> **Source extract**:
#####

Emma Dupree

1897 - 1996

My friend and colleague Karen Baldwin knew Emma Dupree better than I. Much of Karen’s life’s work in eastern North Carolina is archived in the Karen Baldwin Folklore Collection at ECU. She produced the first academic documentation on Emma and was instrumental in getting her presented the Brown-Hudson Award from the North Carolina Folklore Society in 1984. Dupree also received the North Carolina Heritage Award in 1992. 
     Living in Fountain, I’ve collected details on her life and enjoyed trying to keep her name and legacy alive, primarily through the Emma Dupree Day that was first held at Fountain Presbyterian Church in 2017. I created the Wikipedia entry on Dupree, using mostly Karen Baldwin’s book, Folk Arts and Folklife in and around Pitt County: A Handbook and Resource Guide, which was published by the Folklore Archives at East Carolina University in 1990, and I presented a talk on her at the ECU med school’s Laupus Library that you can watch. The Herbal Academy has an excellent entry on her, using a few more of the beautiful photos taken by Mary Ann McDonald. 


But the best source is the terrific documentary made by Dr. Walter Shepherd and ECU medical students in 1978, Little Medicine Thing. Much of it is spent following Mrs. Dupree around her yard in Fountain, three blocks from where I live today, as she explains to students what she’s pulling from the ground. Watch it.

#####

(Saved data entries)
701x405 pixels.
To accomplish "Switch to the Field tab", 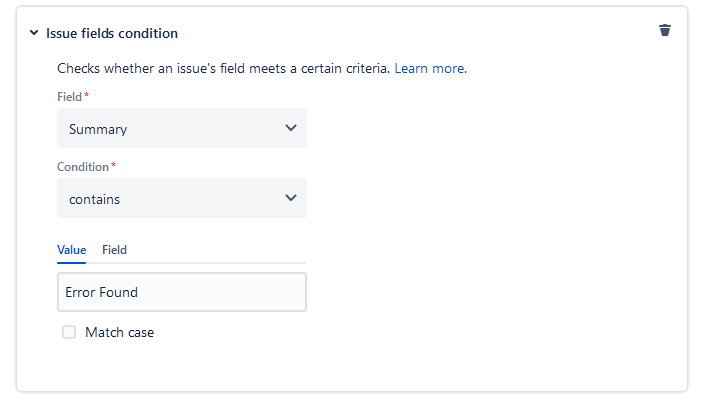I will click(114, 250).
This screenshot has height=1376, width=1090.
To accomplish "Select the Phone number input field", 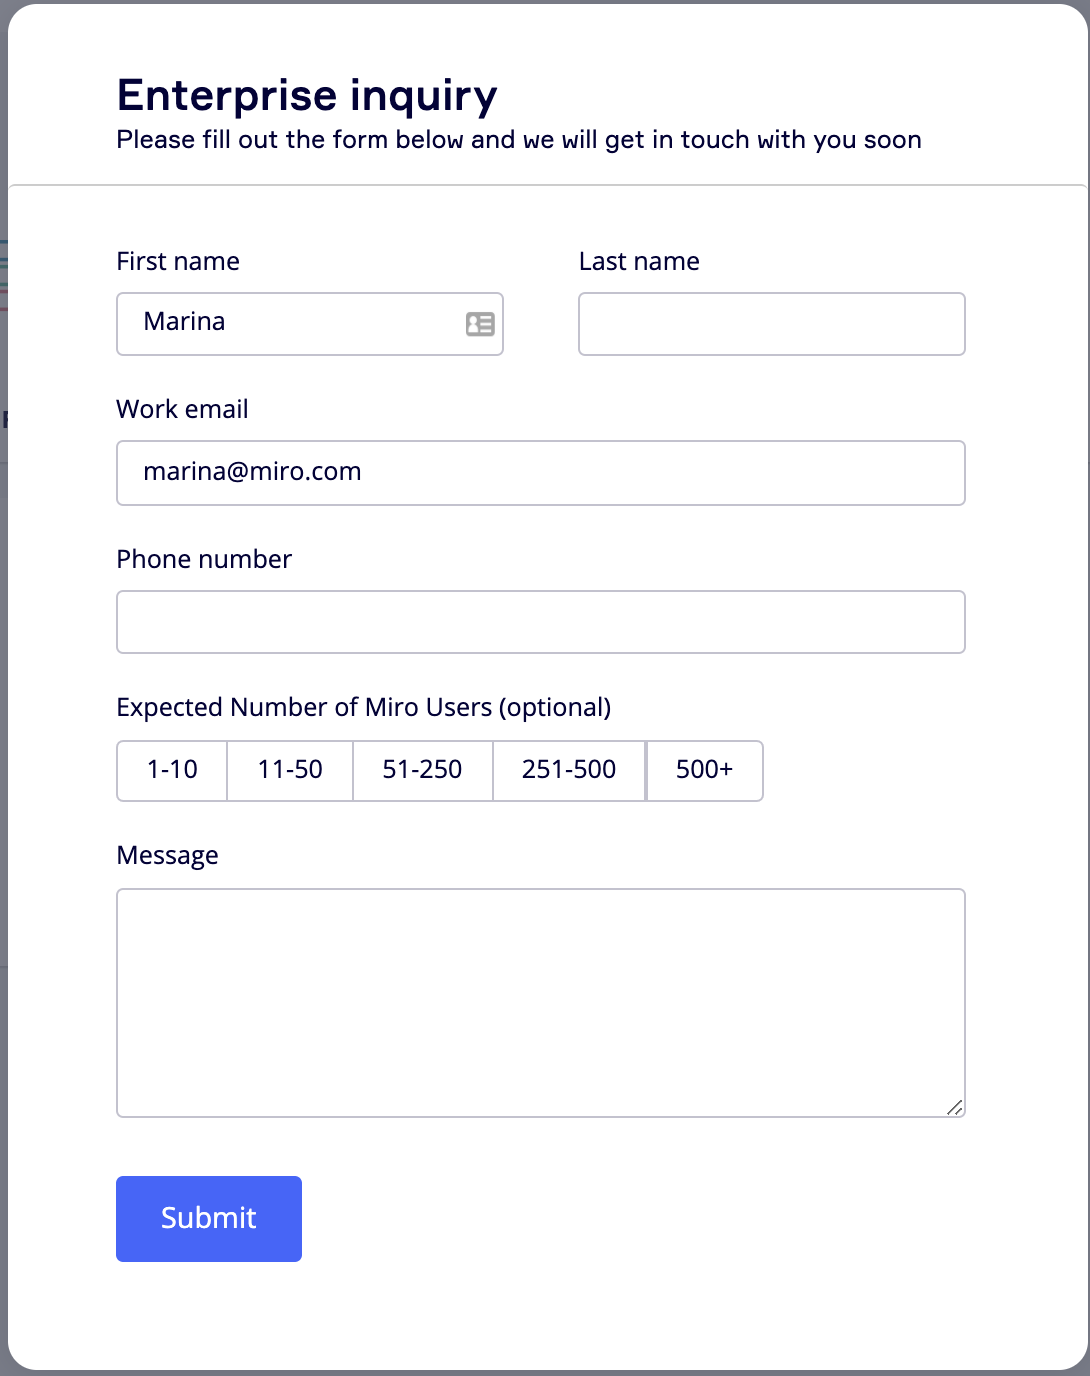I will tap(540, 622).
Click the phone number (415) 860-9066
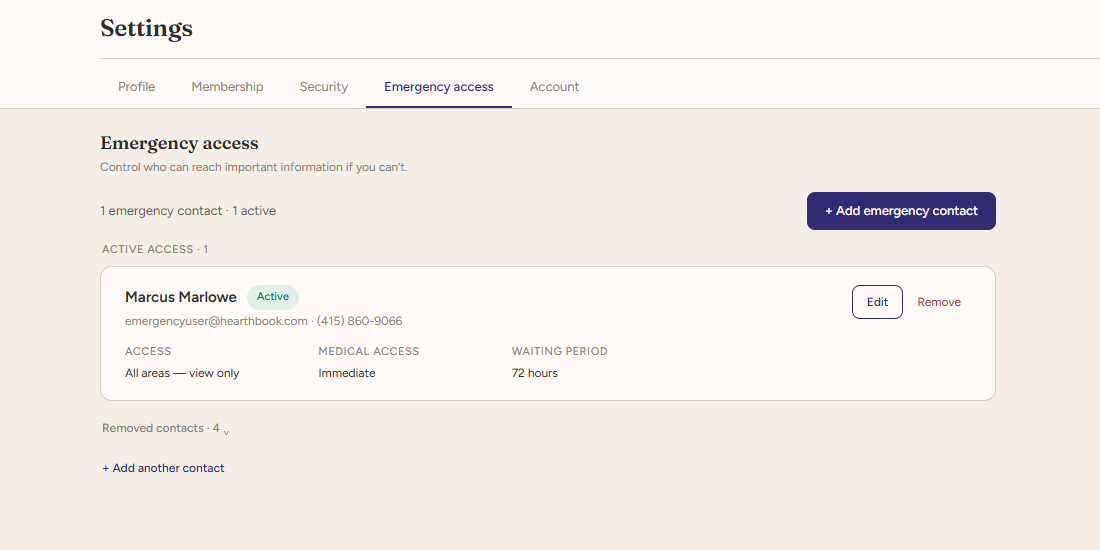This screenshot has height=550, width=1100. click(359, 321)
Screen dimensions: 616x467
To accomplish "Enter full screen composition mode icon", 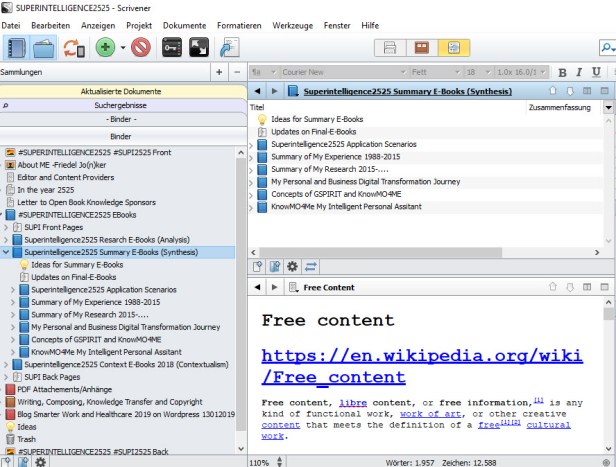I will [198, 47].
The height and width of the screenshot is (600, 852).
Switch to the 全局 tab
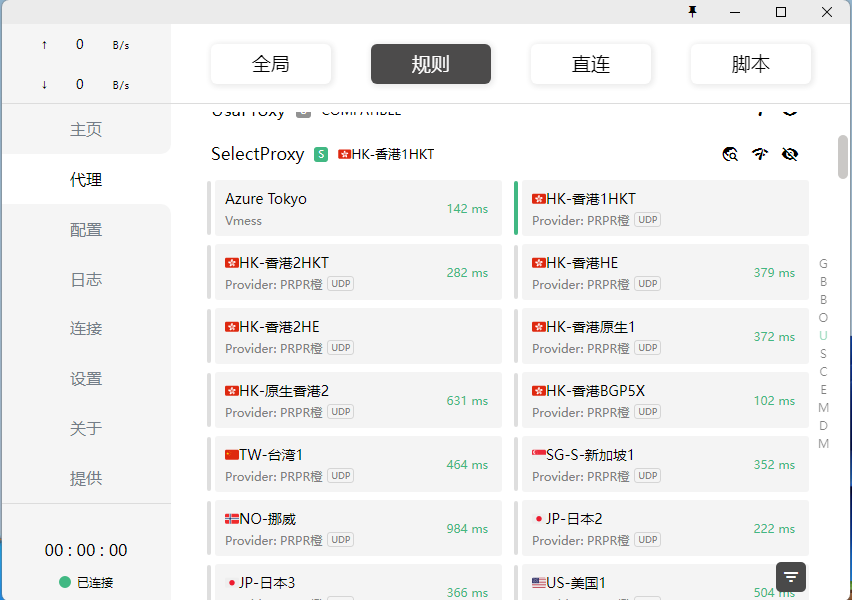coord(270,63)
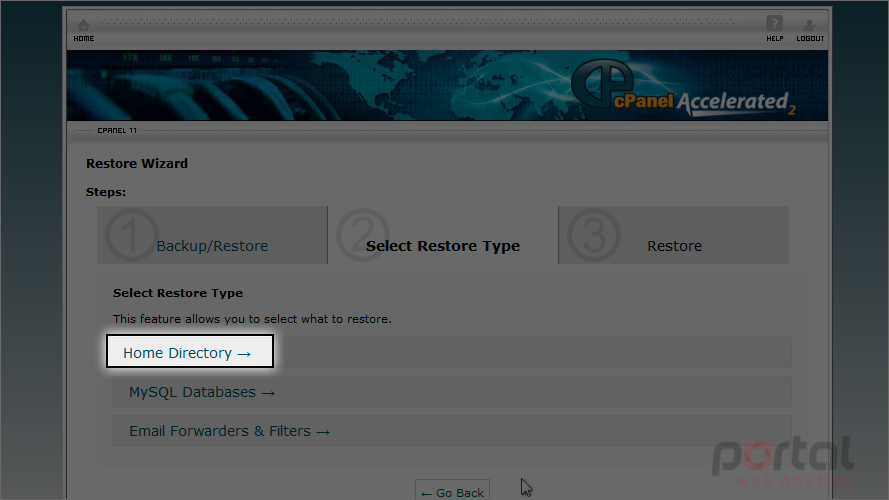Click the Go Back button
The height and width of the screenshot is (500, 889).
coord(452,491)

#####

> **Problems to solve**:
- 1) In one to three sentences, explain what the Emma Dupree text says about the documentary Little Medicine Thing that makes it the best source on her.
- 2) Please carry on the Emma Dupree text from its final sentence.
The records have no connection to the text about Emma Dupree.

> **Outputs for the tasks**:
- 1) The documentary was made in 1978 by Dr. Walter Shepherd and ECU medical students. Much of it follows Mrs. Dupree around her yard in Fountain as she explains to the students what she's pulling from the ground.

- 2)
     Emma Dupree was born in Falkland, where she spent the first part of her life; she’s buried at St. John’s Missionary Baptist Church there.
     Just a block from what was once Emma Dupree’s personal herb garden in her Fountain yard, at the corner of Jefferson and Mills Streets, we dedicated, on April 16, 2022, a historical marker commemorating her renown.


a partial list of herbs used by Emma Dupree:
double tansy
rabbit tobacco
sweet flag [wetland]
jimson weed
white mint
maypop [passion flower]
“healing berry tree”

–Alex Albright
January 2023











The outdoors photos above were taken by Mary Ann McDonald for the NC Folklife/ NC Arts; Aunt Emma on her porch was loaned to me by her niece, who wasn’t sure of the photographer’s identity.